Repeat, please, exactly the lines from the one that has "Tap the Server field label" through the end of the records below, with pictures dropped.

--- DATA RECORDS Enclosed Below ---

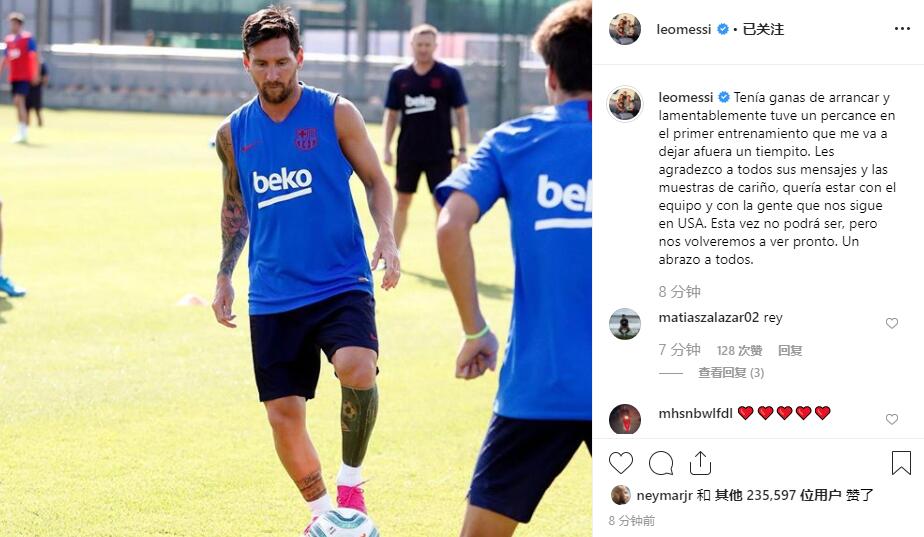Like the matiaszalazar02 comment heart
Screen dimensions: 924x537
(892, 323)
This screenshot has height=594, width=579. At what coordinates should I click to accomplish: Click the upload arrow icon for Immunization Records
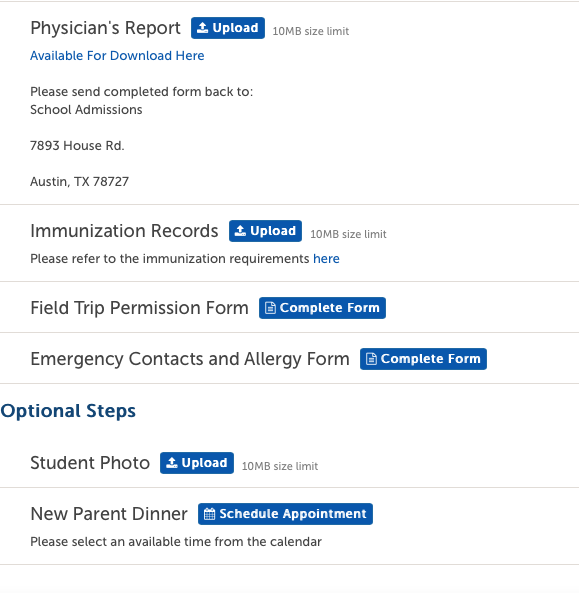point(240,231)
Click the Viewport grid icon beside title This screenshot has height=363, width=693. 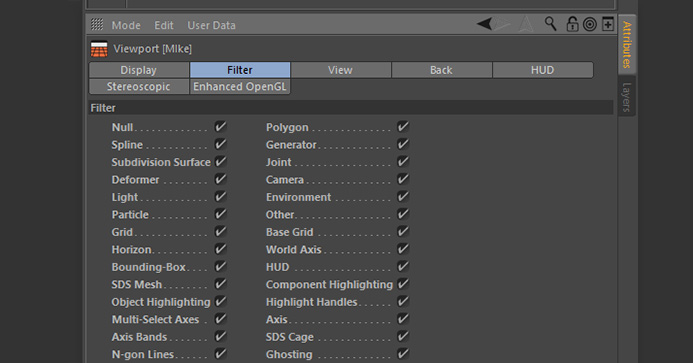(99, 49)
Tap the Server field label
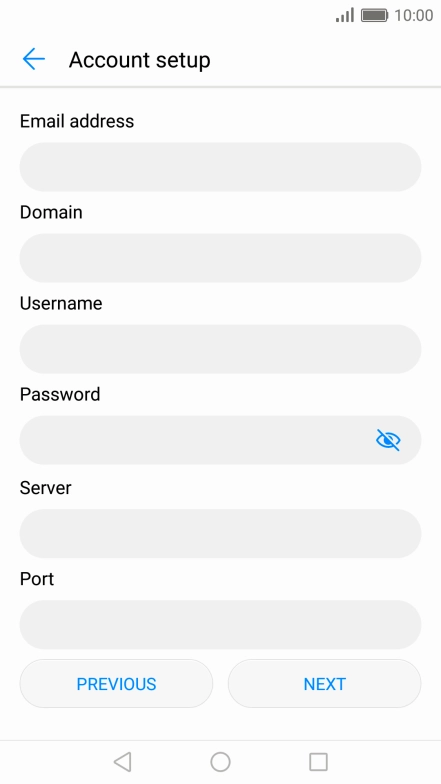Viewport: 441px width, 784px height. [46, 488]
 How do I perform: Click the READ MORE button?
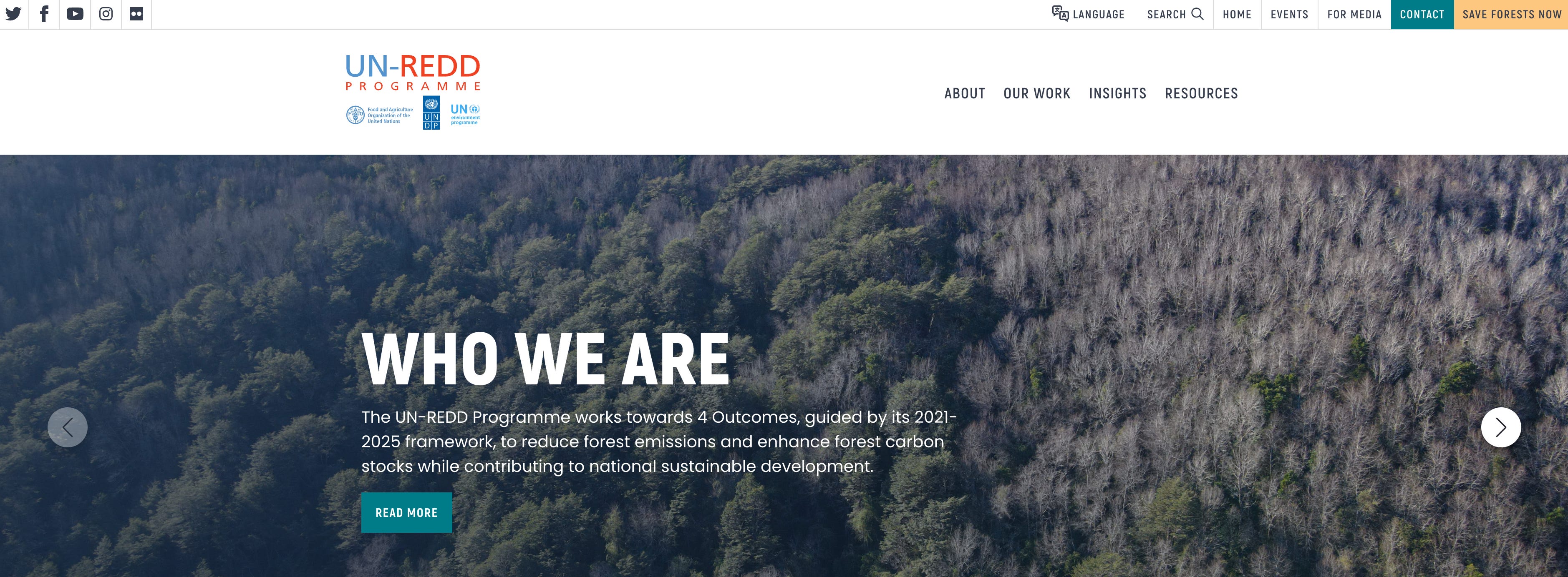click(x=407, y=512)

--- End of Enclosed DATA RECORDS ---

EXERCISE ANSWER:
Tap the Server field label
Viewport: 441px width, 784px height. [46, 488]
 How do I perform: Click the READ MORE button?
click(x=407, y=512)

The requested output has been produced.